So the crab one must be for a total crank, the chicken one for a coward, and the bull one for someone who is full of it:googly:


----------



## Frankie-s Girl (Apr 5, 2009)

Sickie Ickie said:


> No plastic coffins?


Nope, none I saw. There was a real glass coffin that had a rubberized seal and the glass had the "coke bottle" effect where it was so thick it was greenish - but I couldn't get a good pic of it. They didn't produce too many of them as the lids were so heavy they cracked the casket when lowered into place...


----------



## Frankie-s Girl (Apr 5, 2009)

Lots of old newspapers and memorabilia relating to famous deaths and funerals - you could even order replica death certificates made "while you browse" of a slew of celebrities...









Scale model of Lincoln's funeral car and processional. It was intricately detailed and quite beautiful.









1921 RockFalls Motorized Hearse - GORGEOUS vehicle, made from 6 different hand carved types of wood, it is one of the extra special pieces in their collection.









They had several displays of "in the moment" type setups - this one was how a funeral/viewing would have been at the beginning of the 1900s when having the funeral held in the home was common. The body was displayed in the parlor, mirrors covered and any portraits of the deceased were draped with black bunting - and the widow was absolutely shrouded in black.


----------



## Rev Noch (Feb 4, 2009)

Frankie-s Girl said:


> They had several displays of "in the moment" type setups - this one was how a funeral/viewing would have been at the beginning of the 1900s when having the funeral held in the home was common. The body was displayed in the parlor, mirrors covered and any portraits of the deceased were draped with black bunting - and the widow was absolutely shrouded in black.


One interesting thing to note is that they also frequently built oversized doors and/or windows into the houses so that they could get the coffin in/out.
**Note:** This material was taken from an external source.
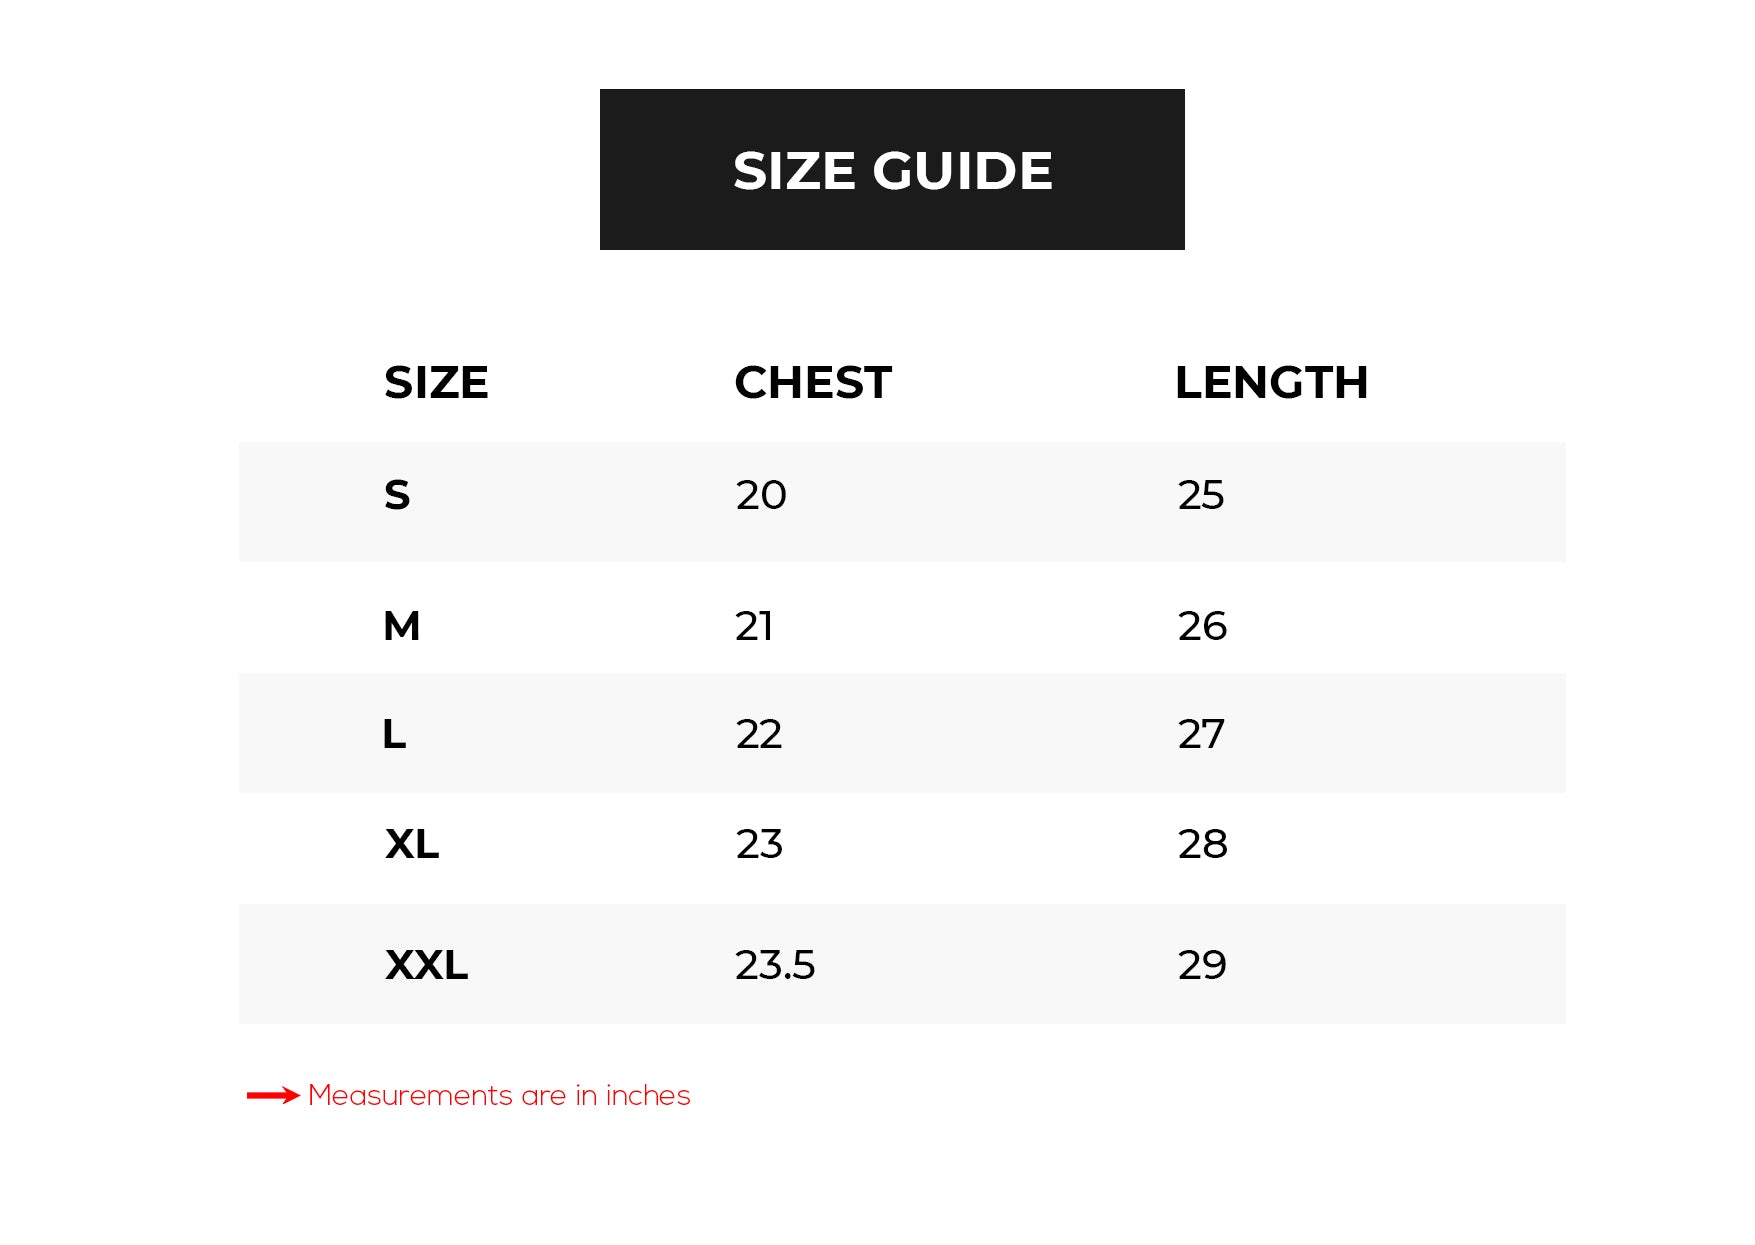The width and height of the screenshot is (1755, 1245).
Task: Click the XL size label
Action: pyautogui.click(x=412, y=844)
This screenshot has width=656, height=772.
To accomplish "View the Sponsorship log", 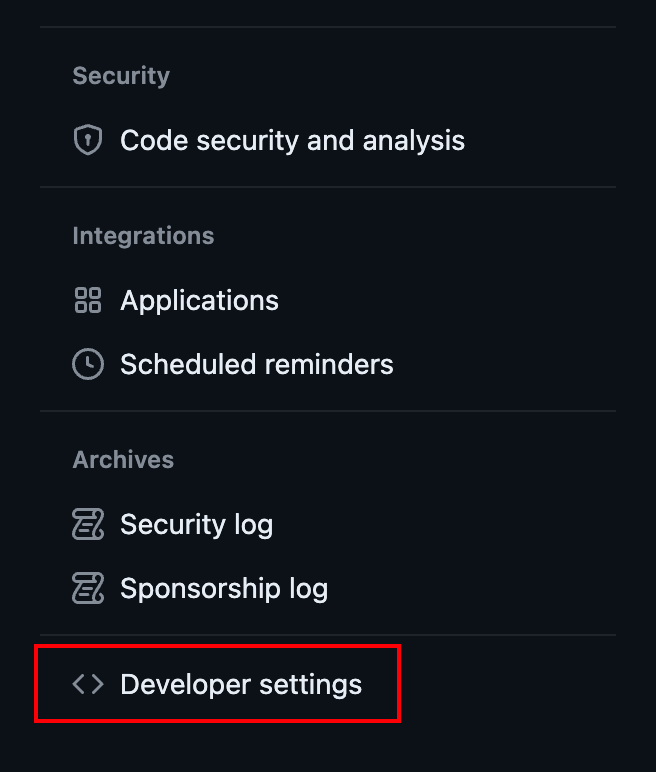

My parents' house was built during the time and they have what's called a "Coffin Door".

This is the best picture of their Coffin Door I have access to at the moment. It's from Halloween a couple years ago.


----------



## Mr_Chicken (Nov 26, 2008)

This is wild!
I guess somebody had to found a funeral museum.


----------



## Frankie-s Girl (Apr 5, 2009)

That is so cool!
I used to live in a Victorian (built 1867), and it also had an extra wide door... I never even thought about that as one of the reasons!



Rev Noch said:


> One interesting thing to note is that they also frequently built oversized doors and/or windows into the houses so that they could get the coffin in/out. My parents' house was built during the time and they have what's called a "Coffin Door".
> 
> This is the best picture of their Coffin Door I have access to at the moment. It's from Halloween a couple years ago.


Okay, I just uploaded all of the photos I took at the museum and put in the info on each pic into a HF album: 
http://www.hauntforum.com/album.php?albumid=269
I wish I'd taken more, but that's what I got... have fun!


----------



## Frighteners Entertainment (Jan 24, 2006)

How wide is the door..more than 36"?


----------



## Rev Noch (Feb 4, 2009)

Frighteners Entertainment said:


> How wide is the door..more than 36"?


I'm not sure off hand. I'll have to remember to measure it next time I'm over there. Now I'm curious too.


----------



## The Bloodshed Brothers (Jan 25, 2009)

wow thats so cool


----------



## IshWitch (May 31, 2006)

Whether it is cabinets or coffins, I loved the beauty of carved wood!


----------



## EvilQueen1298 (Jul 27, 2007)

TOO INTERESTING! I LOVE MUSEUMS!

Yes, more please!


----------



## stick (Jan 21, 2009)

Great pictures
Thanks for sharing.


----------



## Rev Noch (Feb 4, 2009)

Frighteners Entertainment said:


> How wide is the door..more than 36"?


I made sure to measure the door while I was over yesterday. Yes, it's more than 36 inches. The damn thing is a full 4 feet wide and 8 feet tall. I did not think to measure the width of the door, but I would imagine that it's a bit thicker than usual also.

No wonder I had a hard time opening it when I was a kid.


----------



## Lady Nyxie (Aug 30, 2006)

Ok, I think the NJ/PA group should take a field trip.


----------